- [Your assignment]
Reproduce only the lines that run from the line containing "[button] (14, 50)" to the end of the entries below, exactly as they stand.

Raw data below:

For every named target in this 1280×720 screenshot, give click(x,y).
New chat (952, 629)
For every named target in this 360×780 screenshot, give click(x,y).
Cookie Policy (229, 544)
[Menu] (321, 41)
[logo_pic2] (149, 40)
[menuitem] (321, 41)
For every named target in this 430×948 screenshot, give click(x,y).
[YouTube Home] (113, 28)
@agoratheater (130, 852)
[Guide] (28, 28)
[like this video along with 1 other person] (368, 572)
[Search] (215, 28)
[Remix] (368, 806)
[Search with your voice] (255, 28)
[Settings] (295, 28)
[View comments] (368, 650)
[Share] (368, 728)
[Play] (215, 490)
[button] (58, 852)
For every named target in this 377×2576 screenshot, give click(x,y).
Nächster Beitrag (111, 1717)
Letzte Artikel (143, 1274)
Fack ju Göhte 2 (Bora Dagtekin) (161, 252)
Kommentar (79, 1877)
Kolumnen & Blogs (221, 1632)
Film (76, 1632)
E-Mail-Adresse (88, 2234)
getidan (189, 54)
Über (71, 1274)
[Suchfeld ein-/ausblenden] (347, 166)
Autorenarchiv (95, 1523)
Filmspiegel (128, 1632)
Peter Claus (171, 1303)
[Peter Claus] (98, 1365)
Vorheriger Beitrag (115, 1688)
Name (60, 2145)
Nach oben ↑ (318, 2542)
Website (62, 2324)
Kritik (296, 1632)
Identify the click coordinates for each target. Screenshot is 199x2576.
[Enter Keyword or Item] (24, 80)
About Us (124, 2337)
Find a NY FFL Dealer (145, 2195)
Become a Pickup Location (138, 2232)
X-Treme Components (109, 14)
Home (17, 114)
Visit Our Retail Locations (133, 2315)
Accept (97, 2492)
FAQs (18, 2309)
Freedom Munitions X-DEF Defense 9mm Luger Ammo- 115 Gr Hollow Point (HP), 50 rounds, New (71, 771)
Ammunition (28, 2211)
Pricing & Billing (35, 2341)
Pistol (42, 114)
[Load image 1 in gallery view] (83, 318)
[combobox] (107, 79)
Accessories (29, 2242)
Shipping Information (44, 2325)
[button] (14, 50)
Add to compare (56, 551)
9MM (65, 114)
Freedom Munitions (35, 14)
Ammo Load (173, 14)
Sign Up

End of Raw data.

- [Expected answer]
[button] (14, 50)
Add to compare (56, 551)
9MM (65, 114)
Freedom Munitions (35, 14)
Ammo Load (173, 14)
Sign Up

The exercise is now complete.